# decomposeMonomialAlgebra -- Decomposition of one monomial algebra over a subalgebra

## Synopsis

• Usage:
decomposeMonomialAlgebra f
decomposeMonomialAlgebra R
decomposeMonomialAlgebra B
decomposeMonomialAlgebra(B,A)
decomposeMonomialAlgebra M
• Inputs:
• f, , between multigraded polynomial rings, or
• R, , multigraded, with B = degrees R and K = coefficientRing R, or
• B, a list, In the case B is specified, K is set via the Option CoefficientField. If a list of positive integers is given, the function uses adjoinPurePowers and homogenizeSemigroup to convert it into a list of elements of ℕ2.
• A, a list, of elements of B, such that K[B] is finite as a K[A]-module. If A is specified, the function chooses the canonical map f from the A-graded to the B-graded polynomial ring.
• M,
• Optional inputs:
• Outputs:
• , with the following data: Let B be the degree monoid of the target of f and analogously A for the source. The keys are representatives of congruence classes in G(B) / G(A). The value associated to a key k is a tuple whose first component is an ideal of K[A] isomorphic to the K[A]-submodule of K[B] consisting of elements in the class k, and whose second component is an element of G(B) that is the translation vector between the weights of the generators of the ideal and those of the submodule of K[B].

## Description

Let K[B] be the monomial algebra of the degree monoid of the target of f and analogously K[A] for source of f.

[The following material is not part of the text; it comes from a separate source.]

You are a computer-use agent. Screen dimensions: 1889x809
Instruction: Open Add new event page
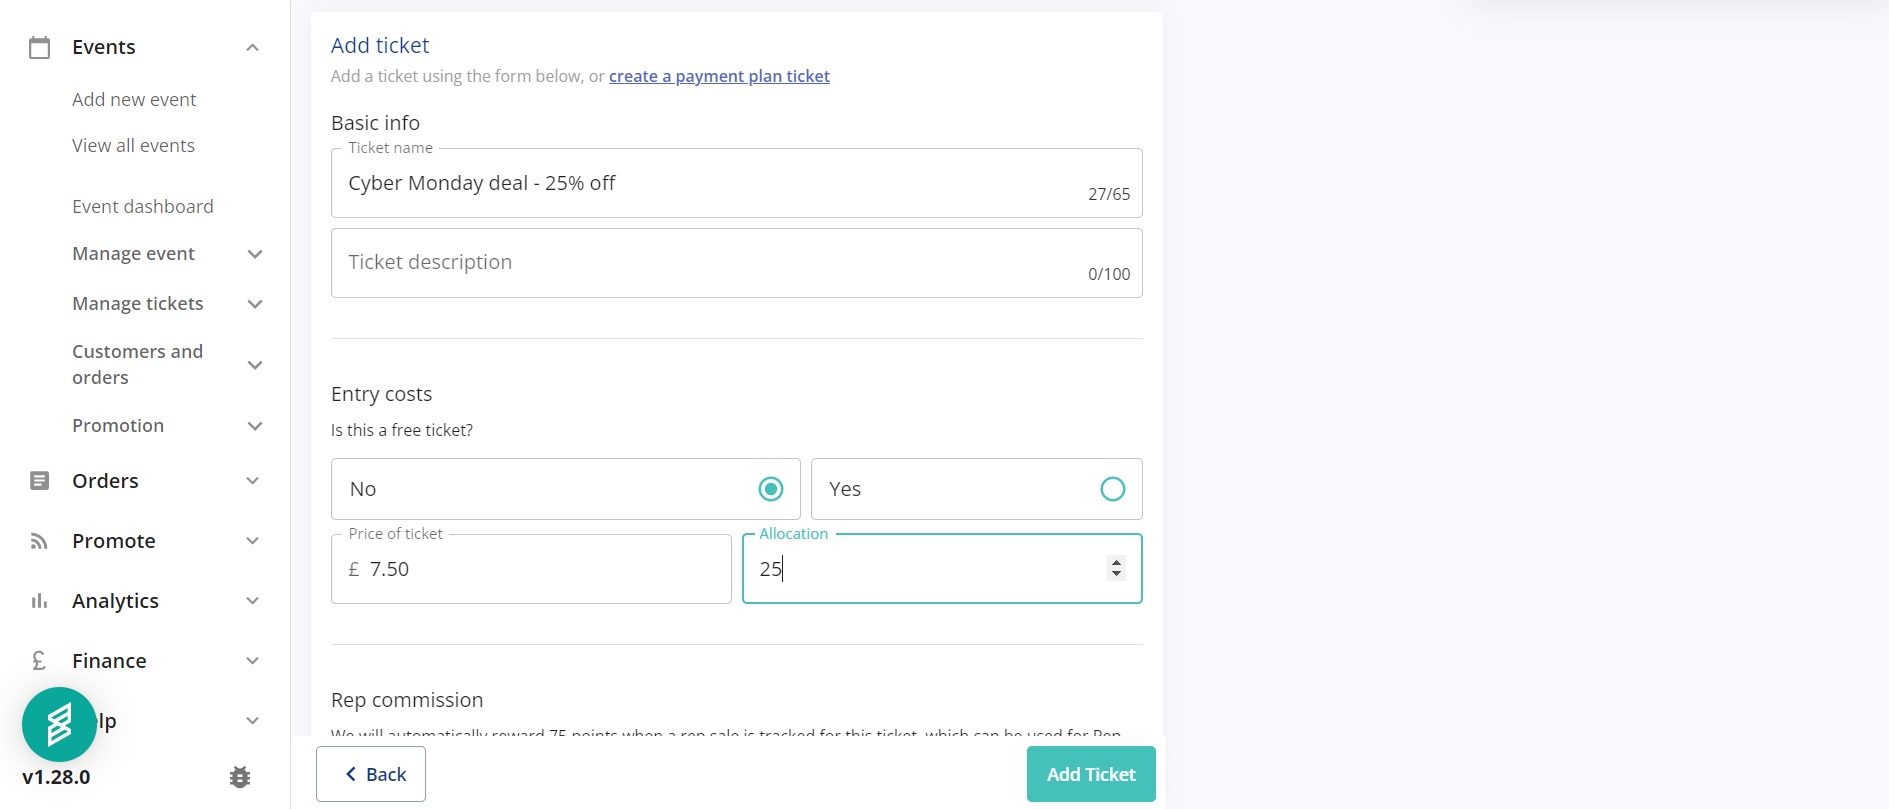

Assume that K[B] is finite as a K[A]-module.

The monomial algebra K[B] is decomposed as a direct sum of monomial ideals in K[A] with twists in G(B).

If R with degrees B is specified then A is computed via findGeneratorsOfSubalgebra.

Note that the shift chosen by the function depends on the monomial ordering of K[A] (in the non-simplicial case).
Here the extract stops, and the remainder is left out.